On a large enough station, so what?
Adding a refuelling system and 1ML tank to a 2.5MT station increases the size and cost by less than 0.1%.
So, sure, by the time you build 999 of these, you could have built one more if you hadn't been so wasteful.
OTOH, if just once it comes in handy to have that fuel available, it was probably worth it.
But by the second one you could have paid for the tanker, which is useful on its own.
Since we both seem happy to whittle away at this exceedingly fine point, I'll follow up on this.
You provide an interesting alternative.
A tanker does provide a lot more flexibility. It can go off and refuel itself if needed, or go refill an empty fleet, or perform an emergency lifepod rescue, among other things.
Let's suppose our station has 500 orbital mining modules (plus the
de rigueur bridge and engineering space).
In my Add-Fuel-To-Huge-Stations plan, I add a refueling system and a Fuel Storage - Very Large.
Station weight and cost: 2,541,848 tons; 67,353 BP.
In your Fuel-Tankers-Sold-Separately plan, nothing is added to the station.
Station weight and cost: 2,540,317 tons; 67,326.9 BP.
My extra cost is 26.1BP per station.
My station weighs .06% more. Effectively zero change in tug speed.
Let's say a cheap tanker has a single size-25 engine @30% power, plus a refueling system and a Fuel Storage - Very Large (same as I put on my station).
At Improved Nuclear Pulse tech, the engine costs 11.25 BP. The tanker moves 1492km/s and has a nominal range of 2,871.4Bkm.
It's not a great design for long-range fuel hauling (too much fuel burned vs hauled on long trips) or for military fleet logistics (too slow, too small). But it is cheap, and if our only intended use is to park it near our orbital fleets, it's fine.

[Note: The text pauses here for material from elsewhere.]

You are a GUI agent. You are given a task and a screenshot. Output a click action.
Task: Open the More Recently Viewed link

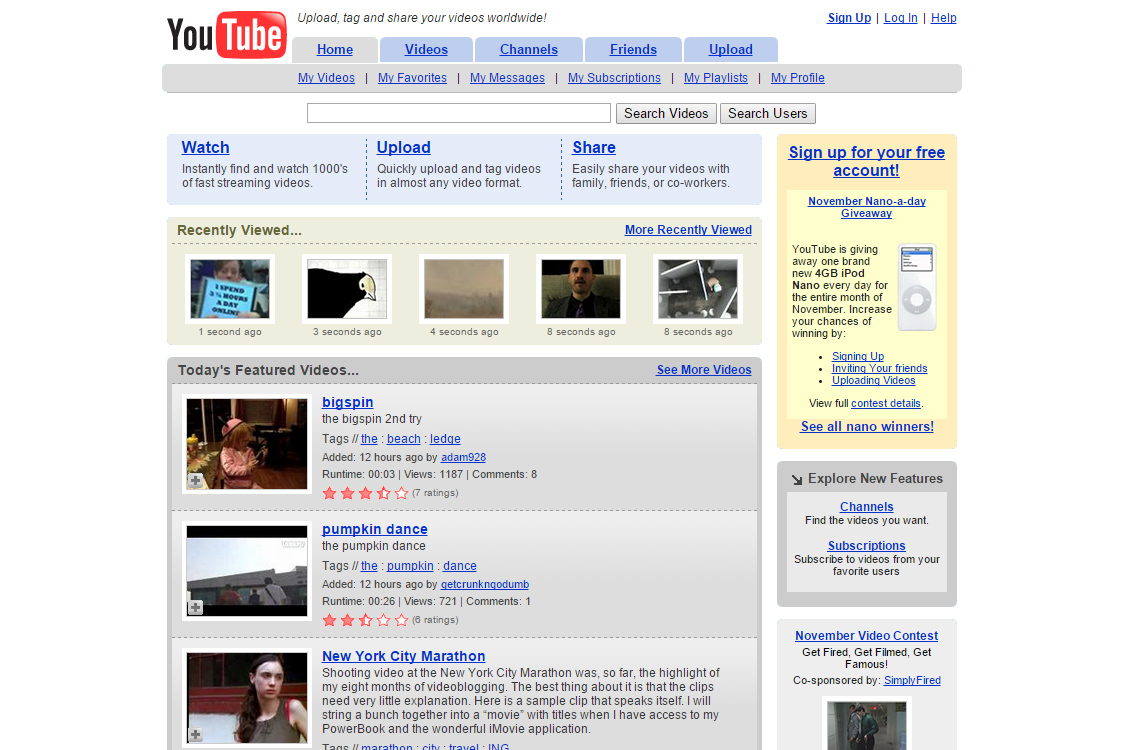click(688, 230)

Tanker weight and cost: 2,513 tons; 72.7 BP.
You wouldn't quite be able to afford one with the savings from two stations--you'd need ~2.8. But for what I assume was top-of-the-head, back-of-the-napkin guesstimating, you were close enough to be called correct.

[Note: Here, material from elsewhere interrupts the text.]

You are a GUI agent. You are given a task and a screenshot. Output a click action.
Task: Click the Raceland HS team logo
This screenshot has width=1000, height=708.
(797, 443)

There is the cost of the shipyard to consider.
2400 BP is quite a hole to crawl out of.
If you are making this shipyard just to avoid putting fuel tanks on big stations, I'd say it's never going to be worth it.
But the shipyard employs a quarter-million workers. If you have more workers than you have others uses for, this is a boon. You make worker taxes from it.
(If you have a worker shortage, on the other hand, this is a problem. Also, please tell me how you manage to have a worker shortage. I can never create jobs fast enough in my empires.)
At the end of the day, it probably just comes down to playstyle. I like the simplicity of having an emergency fuel tank on my orbital stations. I have enough other tankers moving around my systems that the extra flexibility of parking a cheap tanker with my orbital fleet isn't going to add much value.